News
New TPM specification redefines firmware security for connected devices
December 2024 by Marc Jacob
Manufacturers attach a Trusted Platform Module (TPM) onto a device to help users and administrators authenticate its identity, to generate and store encryption keys and to ensure platform integrity. Before the TPM specification was updated, users and administrators could only assume the TPM was working correctly because there was no way to cryptographically prove whether it was running an expected version of firmware. Now users and administrators have the means to cryptographically verify whether the firmware is as expected, and ensure data can be protected in any instances where it is not.

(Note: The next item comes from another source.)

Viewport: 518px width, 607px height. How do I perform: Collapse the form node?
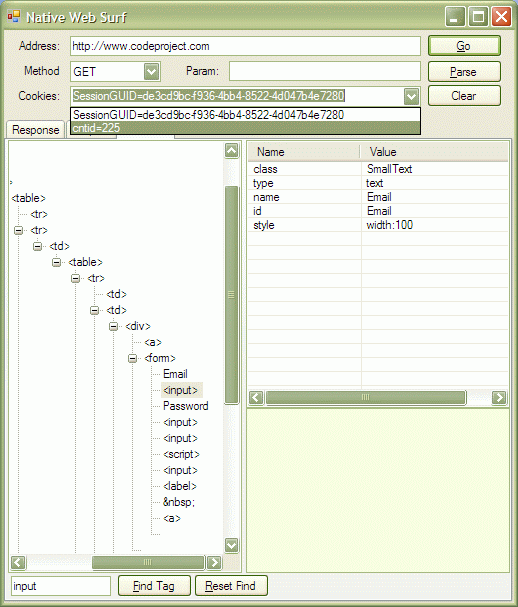132,358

If a bug is found in a TPM implementation, the TPM may need to be patched. To do this, system administrators need to deploy the updated TPM firmware to all the affected endpoints. In some environments, system administrators would like cryptographic evidence that the update was actually received and installed successfully by the TPM.
The new specification strengthens the TPM’s ability to report such cryptographic evidence, by introducing a new feature: Firmware-Limited Objects. These objects allow TPM keys (such as the Endorsement Key, or EK) to be cryptographically (and certifiably) bound to a particular version of the TPM’s firmware. A firmware-limited TPM key is not accessible to the same TPM running a different version of the firmware. Therefore, a system administrator can use a certified firmware-limited EK to remotely check that their TPM is running the firmware version they expect.
The updated specification also gives users further capabilities relating to device security, while providing support for implementations that wish to expand the non-volatile storage capabilities of the TPM using external flash.
Through the new command ‘TPM2_PolicyCapability’, users gain the ability to gate access to a TPM object on the current reported properties of the TPM, while ‘TPM2_PolicyParameters’ makes it easier for users to craft policies that restrict the usage of TPM objects to particular commands running particular parameters.